_Exercise materials_:
# # #

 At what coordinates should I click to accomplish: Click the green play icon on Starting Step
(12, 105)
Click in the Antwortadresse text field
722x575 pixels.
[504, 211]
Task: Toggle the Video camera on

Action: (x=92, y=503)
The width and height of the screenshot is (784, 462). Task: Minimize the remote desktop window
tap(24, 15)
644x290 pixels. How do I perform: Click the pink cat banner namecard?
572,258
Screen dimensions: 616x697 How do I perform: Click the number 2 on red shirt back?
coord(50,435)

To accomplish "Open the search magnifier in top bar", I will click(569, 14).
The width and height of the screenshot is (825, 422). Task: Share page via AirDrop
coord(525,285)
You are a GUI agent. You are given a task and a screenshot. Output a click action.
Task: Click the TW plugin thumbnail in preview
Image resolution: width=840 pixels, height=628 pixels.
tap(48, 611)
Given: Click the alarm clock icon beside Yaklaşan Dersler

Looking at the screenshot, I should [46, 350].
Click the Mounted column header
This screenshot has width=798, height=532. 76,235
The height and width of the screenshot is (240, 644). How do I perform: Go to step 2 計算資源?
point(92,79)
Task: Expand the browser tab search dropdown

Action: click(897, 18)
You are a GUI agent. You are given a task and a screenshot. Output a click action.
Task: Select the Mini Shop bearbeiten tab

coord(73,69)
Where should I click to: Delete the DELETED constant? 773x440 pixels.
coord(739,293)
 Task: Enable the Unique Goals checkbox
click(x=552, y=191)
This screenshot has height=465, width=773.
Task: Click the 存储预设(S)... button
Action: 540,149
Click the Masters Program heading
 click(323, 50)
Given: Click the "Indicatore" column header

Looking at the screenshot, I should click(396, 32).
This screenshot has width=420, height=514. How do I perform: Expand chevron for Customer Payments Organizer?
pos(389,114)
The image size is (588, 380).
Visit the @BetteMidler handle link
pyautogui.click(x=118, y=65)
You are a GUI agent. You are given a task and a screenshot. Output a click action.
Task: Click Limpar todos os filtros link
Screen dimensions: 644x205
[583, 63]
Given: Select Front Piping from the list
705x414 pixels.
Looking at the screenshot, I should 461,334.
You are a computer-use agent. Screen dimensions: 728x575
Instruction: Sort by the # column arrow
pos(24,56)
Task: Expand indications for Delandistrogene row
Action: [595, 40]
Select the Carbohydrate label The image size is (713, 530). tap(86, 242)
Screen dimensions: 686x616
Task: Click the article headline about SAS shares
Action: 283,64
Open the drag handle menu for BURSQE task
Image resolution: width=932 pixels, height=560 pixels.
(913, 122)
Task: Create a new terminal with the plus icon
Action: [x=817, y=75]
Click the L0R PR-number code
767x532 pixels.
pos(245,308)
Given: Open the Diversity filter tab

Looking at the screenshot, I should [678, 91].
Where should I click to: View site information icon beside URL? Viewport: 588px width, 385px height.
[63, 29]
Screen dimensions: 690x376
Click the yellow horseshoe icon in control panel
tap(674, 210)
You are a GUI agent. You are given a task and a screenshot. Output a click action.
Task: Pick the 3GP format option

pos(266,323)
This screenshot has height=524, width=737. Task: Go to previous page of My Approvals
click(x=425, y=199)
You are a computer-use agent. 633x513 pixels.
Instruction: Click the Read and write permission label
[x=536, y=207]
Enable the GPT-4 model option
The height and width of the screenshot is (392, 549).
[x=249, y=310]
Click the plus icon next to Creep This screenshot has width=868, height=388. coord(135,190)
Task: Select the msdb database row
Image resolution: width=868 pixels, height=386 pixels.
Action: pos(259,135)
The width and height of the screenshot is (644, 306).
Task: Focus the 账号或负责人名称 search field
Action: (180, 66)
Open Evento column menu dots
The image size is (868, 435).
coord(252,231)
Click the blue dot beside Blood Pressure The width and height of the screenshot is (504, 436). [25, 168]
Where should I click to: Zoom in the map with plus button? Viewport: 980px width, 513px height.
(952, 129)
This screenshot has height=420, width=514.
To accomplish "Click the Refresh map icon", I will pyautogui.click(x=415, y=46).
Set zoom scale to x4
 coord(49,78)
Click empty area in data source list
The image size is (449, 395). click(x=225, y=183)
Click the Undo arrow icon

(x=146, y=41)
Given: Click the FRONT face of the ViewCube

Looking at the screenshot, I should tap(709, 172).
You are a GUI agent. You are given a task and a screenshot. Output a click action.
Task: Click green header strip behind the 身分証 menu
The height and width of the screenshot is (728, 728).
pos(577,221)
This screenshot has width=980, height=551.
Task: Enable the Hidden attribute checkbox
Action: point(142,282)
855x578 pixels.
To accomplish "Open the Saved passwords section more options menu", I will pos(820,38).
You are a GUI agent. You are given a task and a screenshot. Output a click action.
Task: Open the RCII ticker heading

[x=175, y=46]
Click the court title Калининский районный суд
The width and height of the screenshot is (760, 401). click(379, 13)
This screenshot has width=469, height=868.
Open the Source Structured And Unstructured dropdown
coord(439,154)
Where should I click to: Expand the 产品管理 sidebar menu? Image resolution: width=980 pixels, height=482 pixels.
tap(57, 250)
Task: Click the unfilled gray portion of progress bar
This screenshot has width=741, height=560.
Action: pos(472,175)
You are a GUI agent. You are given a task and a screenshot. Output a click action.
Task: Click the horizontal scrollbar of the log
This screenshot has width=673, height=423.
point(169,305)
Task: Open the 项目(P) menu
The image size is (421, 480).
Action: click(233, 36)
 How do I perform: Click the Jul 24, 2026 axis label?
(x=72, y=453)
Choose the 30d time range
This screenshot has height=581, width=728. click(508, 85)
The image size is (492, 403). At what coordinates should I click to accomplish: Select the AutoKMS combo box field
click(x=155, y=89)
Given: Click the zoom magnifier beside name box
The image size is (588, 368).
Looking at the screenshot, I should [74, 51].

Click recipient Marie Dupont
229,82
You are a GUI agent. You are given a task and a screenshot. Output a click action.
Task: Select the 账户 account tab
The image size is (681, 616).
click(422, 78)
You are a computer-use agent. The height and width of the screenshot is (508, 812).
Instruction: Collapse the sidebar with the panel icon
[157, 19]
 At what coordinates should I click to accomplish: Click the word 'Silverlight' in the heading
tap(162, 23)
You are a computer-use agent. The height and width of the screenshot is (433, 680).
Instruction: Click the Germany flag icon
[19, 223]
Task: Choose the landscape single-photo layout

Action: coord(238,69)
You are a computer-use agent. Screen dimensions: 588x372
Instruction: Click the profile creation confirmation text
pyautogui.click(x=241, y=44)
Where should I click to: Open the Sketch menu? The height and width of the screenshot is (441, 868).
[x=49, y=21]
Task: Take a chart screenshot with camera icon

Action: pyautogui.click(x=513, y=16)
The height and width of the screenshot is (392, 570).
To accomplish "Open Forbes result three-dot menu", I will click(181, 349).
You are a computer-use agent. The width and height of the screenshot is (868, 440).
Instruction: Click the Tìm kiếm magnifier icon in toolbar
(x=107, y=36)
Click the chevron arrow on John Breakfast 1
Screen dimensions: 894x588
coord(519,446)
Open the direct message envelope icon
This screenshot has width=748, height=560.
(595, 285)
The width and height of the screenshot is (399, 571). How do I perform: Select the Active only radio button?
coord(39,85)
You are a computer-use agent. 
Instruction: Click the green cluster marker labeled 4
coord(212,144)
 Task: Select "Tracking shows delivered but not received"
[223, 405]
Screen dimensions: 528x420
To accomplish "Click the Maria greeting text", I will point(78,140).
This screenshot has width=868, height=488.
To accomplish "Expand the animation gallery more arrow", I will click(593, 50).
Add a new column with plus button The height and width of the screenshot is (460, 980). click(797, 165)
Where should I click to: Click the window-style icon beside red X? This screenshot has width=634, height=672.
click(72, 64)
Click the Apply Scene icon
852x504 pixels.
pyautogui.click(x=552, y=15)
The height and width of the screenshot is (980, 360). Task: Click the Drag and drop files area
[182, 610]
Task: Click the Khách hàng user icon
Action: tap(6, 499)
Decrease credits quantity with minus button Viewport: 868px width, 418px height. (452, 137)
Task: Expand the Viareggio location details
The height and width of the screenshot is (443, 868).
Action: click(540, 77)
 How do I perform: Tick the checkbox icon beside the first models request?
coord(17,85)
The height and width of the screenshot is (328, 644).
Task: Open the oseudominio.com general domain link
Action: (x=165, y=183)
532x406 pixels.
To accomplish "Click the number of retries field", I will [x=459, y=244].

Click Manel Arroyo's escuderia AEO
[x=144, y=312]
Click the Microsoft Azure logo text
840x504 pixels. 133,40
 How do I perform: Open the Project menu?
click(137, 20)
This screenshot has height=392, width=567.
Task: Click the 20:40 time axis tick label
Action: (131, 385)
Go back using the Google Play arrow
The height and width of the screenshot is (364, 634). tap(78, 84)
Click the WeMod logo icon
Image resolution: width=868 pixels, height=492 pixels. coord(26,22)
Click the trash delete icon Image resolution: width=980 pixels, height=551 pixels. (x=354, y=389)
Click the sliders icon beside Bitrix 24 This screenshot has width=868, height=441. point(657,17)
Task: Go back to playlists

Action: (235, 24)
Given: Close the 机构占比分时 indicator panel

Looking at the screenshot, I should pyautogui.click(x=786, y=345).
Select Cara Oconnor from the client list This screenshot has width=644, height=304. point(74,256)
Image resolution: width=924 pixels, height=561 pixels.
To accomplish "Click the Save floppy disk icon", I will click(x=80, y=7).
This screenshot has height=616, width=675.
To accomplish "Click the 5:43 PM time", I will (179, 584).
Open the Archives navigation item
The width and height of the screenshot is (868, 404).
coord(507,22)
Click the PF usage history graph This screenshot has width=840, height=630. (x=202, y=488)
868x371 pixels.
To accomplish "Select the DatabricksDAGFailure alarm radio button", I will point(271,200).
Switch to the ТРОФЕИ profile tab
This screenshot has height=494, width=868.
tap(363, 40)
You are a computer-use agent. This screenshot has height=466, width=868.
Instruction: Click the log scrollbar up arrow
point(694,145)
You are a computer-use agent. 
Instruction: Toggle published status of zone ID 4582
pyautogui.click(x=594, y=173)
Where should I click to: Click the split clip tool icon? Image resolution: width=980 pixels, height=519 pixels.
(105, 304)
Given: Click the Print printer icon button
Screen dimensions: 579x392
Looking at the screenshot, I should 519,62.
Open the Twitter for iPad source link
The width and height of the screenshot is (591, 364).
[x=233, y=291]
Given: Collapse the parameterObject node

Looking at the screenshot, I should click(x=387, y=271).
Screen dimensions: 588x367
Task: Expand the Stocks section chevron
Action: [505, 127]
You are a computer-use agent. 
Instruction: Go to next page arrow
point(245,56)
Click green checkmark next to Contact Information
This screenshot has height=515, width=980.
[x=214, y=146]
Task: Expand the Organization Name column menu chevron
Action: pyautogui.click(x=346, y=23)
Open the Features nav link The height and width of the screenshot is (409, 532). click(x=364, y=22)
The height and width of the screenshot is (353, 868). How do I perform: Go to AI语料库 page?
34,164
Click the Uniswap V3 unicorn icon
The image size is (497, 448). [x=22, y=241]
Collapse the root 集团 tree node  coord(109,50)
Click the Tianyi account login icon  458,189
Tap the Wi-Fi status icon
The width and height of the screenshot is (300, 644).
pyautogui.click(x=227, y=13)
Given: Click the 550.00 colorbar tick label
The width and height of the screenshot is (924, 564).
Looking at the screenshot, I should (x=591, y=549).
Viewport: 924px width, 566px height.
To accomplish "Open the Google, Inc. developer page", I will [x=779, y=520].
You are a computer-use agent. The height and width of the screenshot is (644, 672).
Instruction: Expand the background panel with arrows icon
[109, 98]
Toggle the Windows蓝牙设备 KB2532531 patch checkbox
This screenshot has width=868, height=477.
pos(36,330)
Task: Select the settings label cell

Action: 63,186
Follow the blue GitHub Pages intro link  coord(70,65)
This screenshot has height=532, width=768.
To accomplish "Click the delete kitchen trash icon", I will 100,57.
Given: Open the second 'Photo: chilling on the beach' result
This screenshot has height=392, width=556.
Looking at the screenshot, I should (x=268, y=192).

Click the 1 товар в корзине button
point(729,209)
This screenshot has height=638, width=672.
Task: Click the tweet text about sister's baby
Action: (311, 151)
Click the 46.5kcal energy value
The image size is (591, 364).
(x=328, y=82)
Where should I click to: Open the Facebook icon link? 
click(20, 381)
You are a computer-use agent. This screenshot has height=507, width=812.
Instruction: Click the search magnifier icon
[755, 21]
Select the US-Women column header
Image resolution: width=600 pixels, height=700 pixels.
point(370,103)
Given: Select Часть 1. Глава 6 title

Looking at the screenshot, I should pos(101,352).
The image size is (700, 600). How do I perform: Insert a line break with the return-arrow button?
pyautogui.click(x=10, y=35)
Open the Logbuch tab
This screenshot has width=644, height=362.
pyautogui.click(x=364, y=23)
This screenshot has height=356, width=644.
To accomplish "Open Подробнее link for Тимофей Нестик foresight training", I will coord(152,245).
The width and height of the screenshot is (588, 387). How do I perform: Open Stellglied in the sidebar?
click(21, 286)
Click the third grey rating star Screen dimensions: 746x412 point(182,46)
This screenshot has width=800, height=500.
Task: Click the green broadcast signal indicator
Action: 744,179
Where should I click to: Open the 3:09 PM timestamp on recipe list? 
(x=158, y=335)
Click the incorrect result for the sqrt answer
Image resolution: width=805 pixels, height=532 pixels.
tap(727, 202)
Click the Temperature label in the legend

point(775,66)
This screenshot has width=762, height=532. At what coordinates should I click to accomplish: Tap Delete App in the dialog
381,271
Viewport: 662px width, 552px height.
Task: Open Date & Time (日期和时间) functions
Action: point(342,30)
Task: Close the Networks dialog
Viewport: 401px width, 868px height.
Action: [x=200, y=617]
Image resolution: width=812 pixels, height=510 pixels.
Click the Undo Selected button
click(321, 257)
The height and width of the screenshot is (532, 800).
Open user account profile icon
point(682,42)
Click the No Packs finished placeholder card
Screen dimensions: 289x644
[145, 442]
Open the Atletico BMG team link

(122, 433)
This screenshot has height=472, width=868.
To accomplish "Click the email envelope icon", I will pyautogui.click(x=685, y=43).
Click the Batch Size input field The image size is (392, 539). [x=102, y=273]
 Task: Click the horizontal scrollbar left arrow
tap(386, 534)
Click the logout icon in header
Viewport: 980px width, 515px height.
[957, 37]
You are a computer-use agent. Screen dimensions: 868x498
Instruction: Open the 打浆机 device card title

# # #

_About this exercise_: Lines in the records that hold "envelope" should be tallied, with the total given on its own.

_Answer_: 2